**Provided data:**

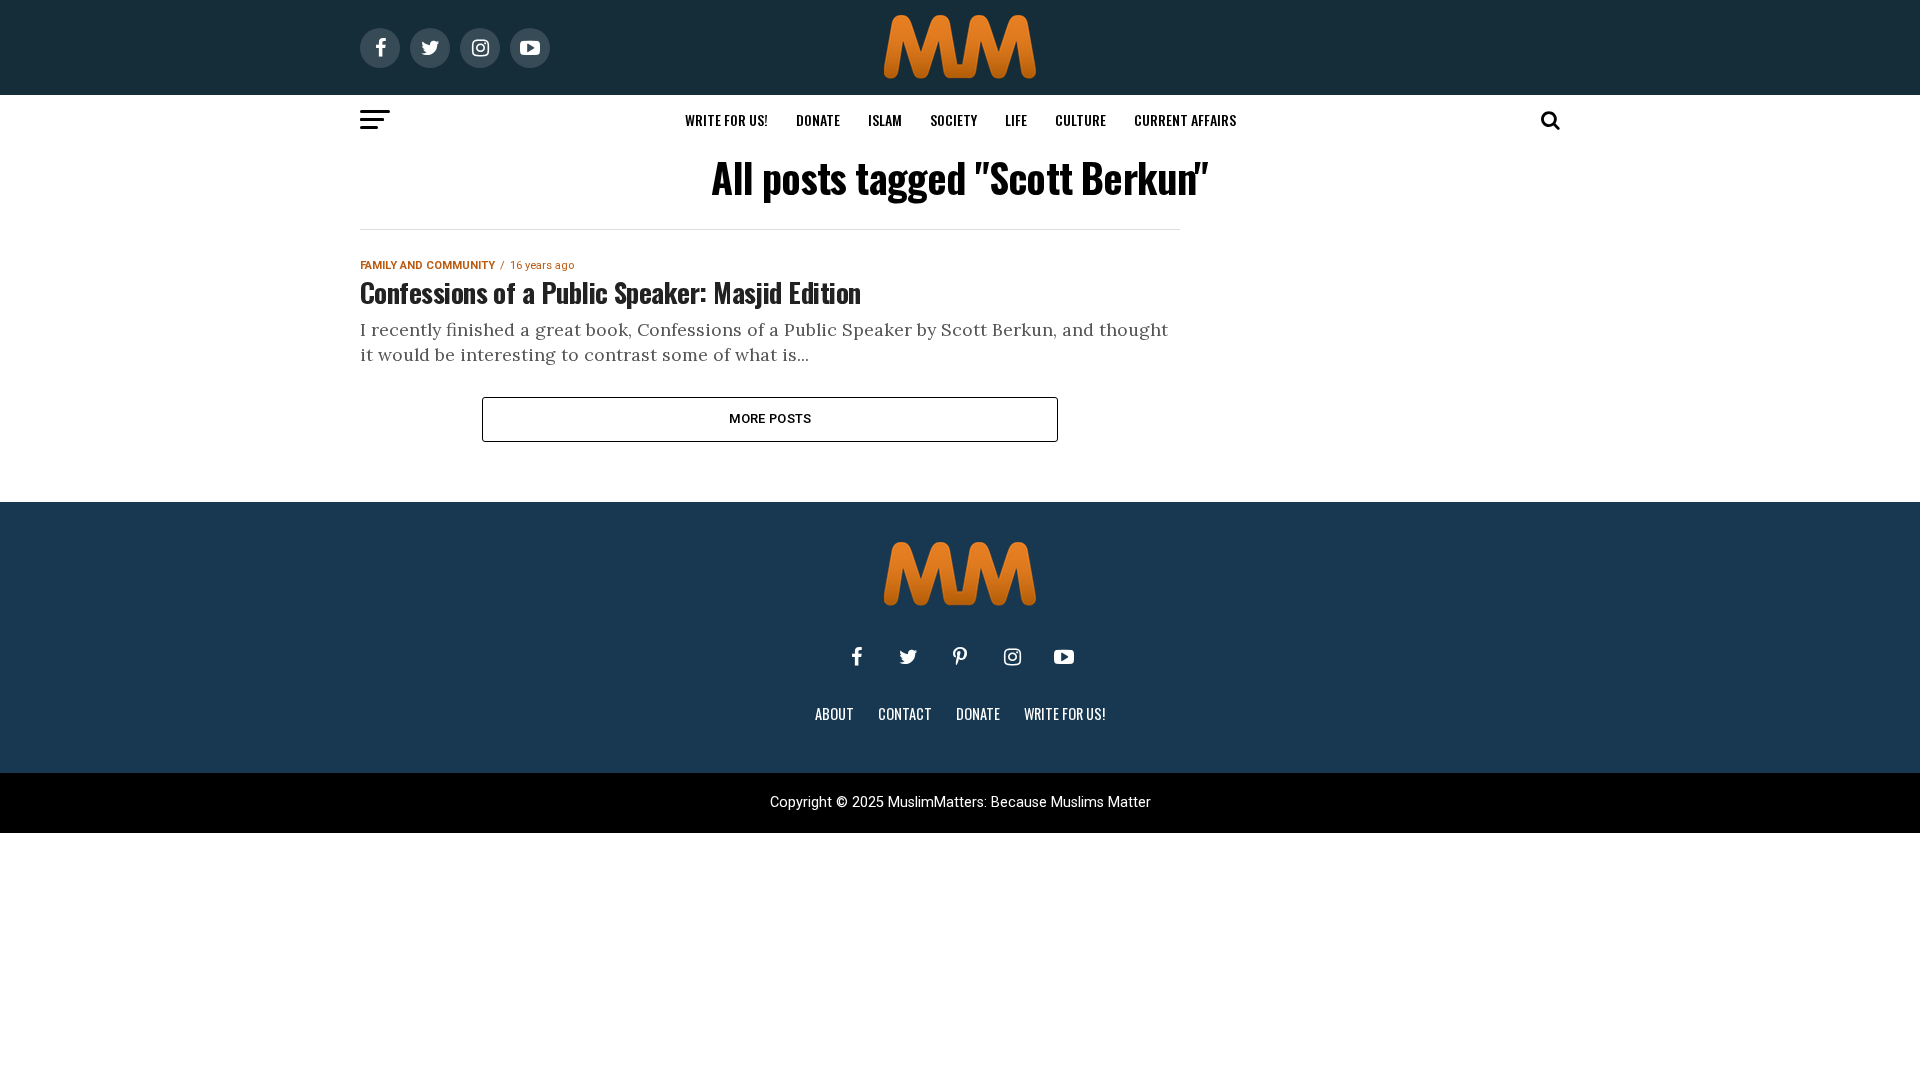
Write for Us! (726, 119)
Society (953, 119)
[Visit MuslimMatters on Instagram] (1012, 657)
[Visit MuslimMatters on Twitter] (908, 657)
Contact (905, 713)
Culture (1080, 119)
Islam (885, 119)
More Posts (770, 418)
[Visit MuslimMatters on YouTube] (1064, 657)
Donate (818, 119)
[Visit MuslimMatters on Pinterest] (960, 657)
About (834, 713)
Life (1016, 119)
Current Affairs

**What this task involves:**
Print the material above word for word, and keep the pictures out of it.

**Response area:**
Write for Us! (726, 119)
Society (953, 119)
[Visit MuslimMatters on Instagram] (1012, 657)
[Visit MuslimMatters on Twitter] (908, 657)
Contact (905, 713)
Culture (1080, 119)
Islam (885, 119)
More Posts (770, 418)
[Visit MuslimMatters on YouTube] (1064, 657)
Donate (818, 119)
[Visit MuslimMatters on Pinterest] (960, 657)
About (834, 713)
Life (1016, 119)
Current Affairs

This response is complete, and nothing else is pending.